According to another online source (Cassivellaunus, 2013), the Fabian Society has 7000 members, 80 percent (5,600) of whom are members of the Labour Party, amounting to about three percent of the general Labour Party membership (about 190,000 in 2010). The Fabian percentage increases dramatically in the higher reaches of the Labour Party.3 George Bernard Shaw declared the aim of Fabian educational reform as entailing the creation of a minister for education, with “control over the whole educational system, from the elementary school to the University, and over all educational endowments” (S. Webb, 1889, p. 55). This allegedly led to the creation of a wide range of interconnected organizations, societies, and movements. In education, councils like the London County Council, university societies, and schools like the London School of Economics, Imperial College, and London University. In culture, the New Age movement (Annie Besant was a founding Fabian), the Central School of Arts and Crafts, the Leeds Arts Club, the Fabian Arts Group, and the Stage Society. In economics, the LSE again, the Royal Economic Society, the National Institute of Economic and Social Research (NIESR). In law, the Haldane Society (named after Fabian Society member Lord Haldane). In medicine: the Socialist Medical League. In religion, the Labour (later Socialist) Church movement, the Christian Socialist Crusade, the Christian Socialist League, the Christian Socialist Movement. And so on (you get the picture).

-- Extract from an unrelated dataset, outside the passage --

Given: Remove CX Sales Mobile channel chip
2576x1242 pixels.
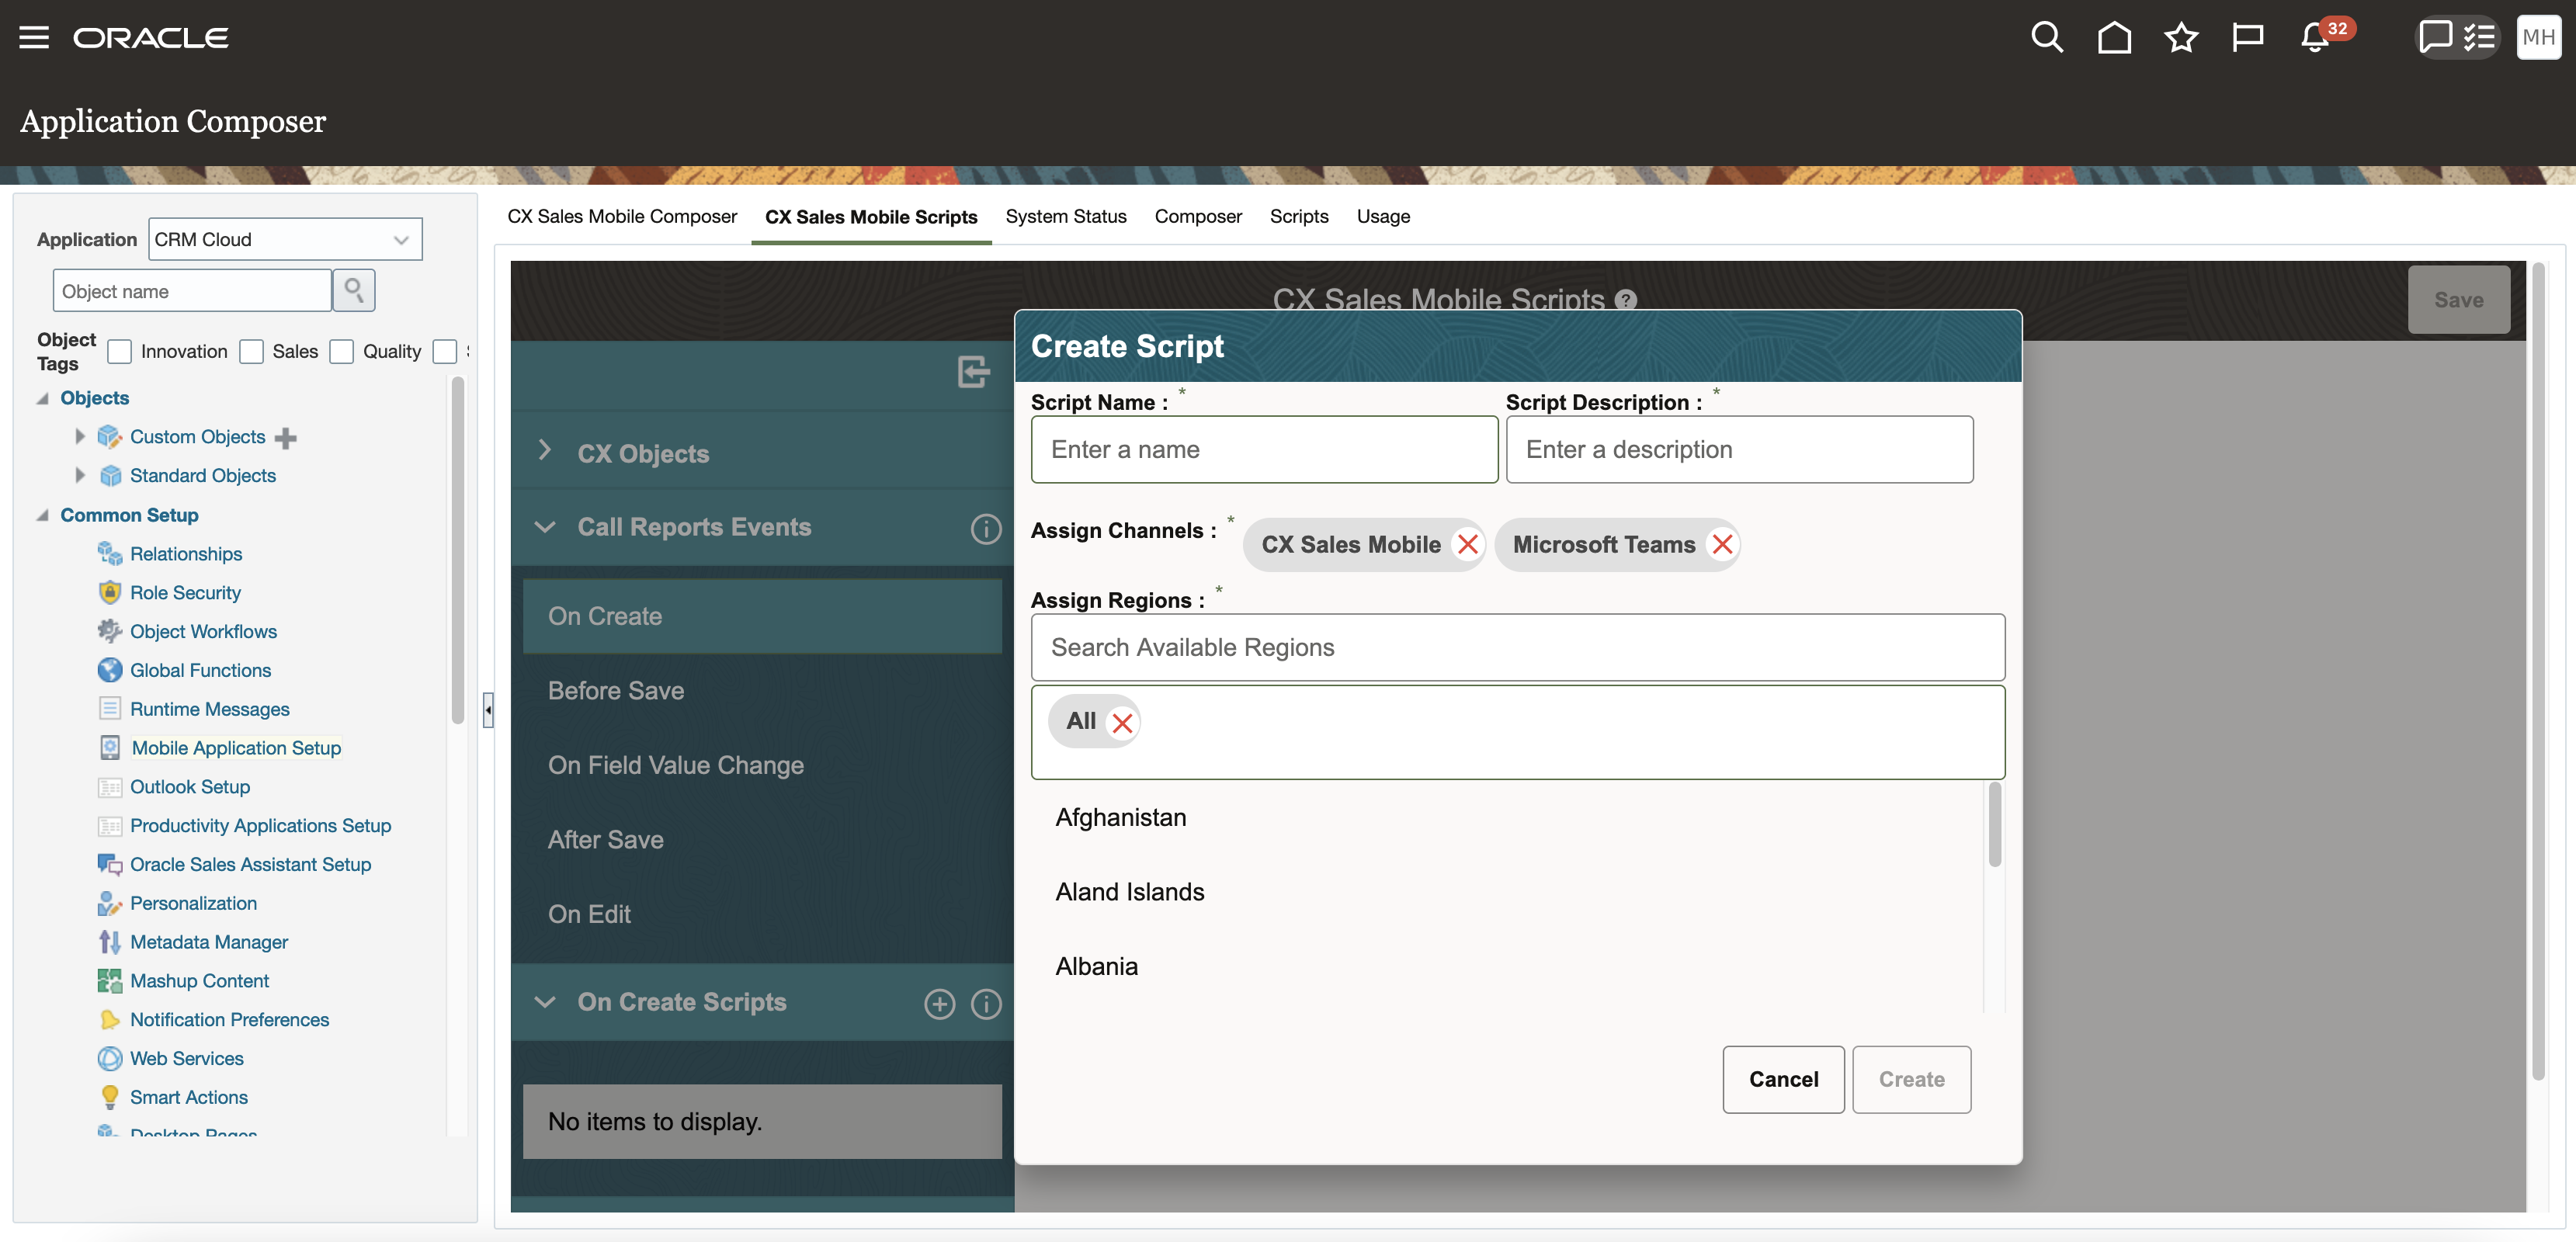Looking at the screenshot, I should pos(1467,545).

Shaw expressed a desire to make the Fabians “the Jesuits of Socialism,” while H. G. Wells (number four on the Fabian executive after Webb, Pease, and Shaw) proposed to turn the whole Society into a ruling order, similar to the “Samurai” in his A Modern Utopia. That the Fabians consciously sought the company, collaboration, and support of the wealthy and powerful is evident from Fabian writings such as Beatrice Webb's Our Partnership, which abound in references to “catching millionaires,” “wire-pulling,” “moving all the forces we have control over,” while at the same time taking care to “appear disinterested” and claiming to be “humble folk whom nobody suspects of power” (B. Webb, 1948, p. 196).
The reliable John Taylor Gatto affirms this view in Underground History of American Education:
As the movement developed, Fabians became aristocratic friends of other social-efficiency vanguards like Taylorism or allies of the Methodist social gospel crowd of liberal Christian religionists busy substituting Works for Faith in one of the most noteworthy religious reversals of all time. Especially, they became friends and advisors of industrialists and financiers, travelers in the same direction. This cross-fertilization occurred naturally, not out of petty motives of profit, but because by Fabian lights evolution had progressed furthest among the international business and banking classes!…Fabian practitioners developed Hegelian principles which they co-taught alongside Morgan bankers and other important financial allies over the first half of the twentieth century. (2006, p. 182)
Gatto trumps and essentially invalidates a large subculture of conspiracy theorists and right-wing, anti-socialist writers, by pointing out:
One insightful Hegelianism was that to push ideas efficiently it was necessary first to co-opt both political Left and political Right.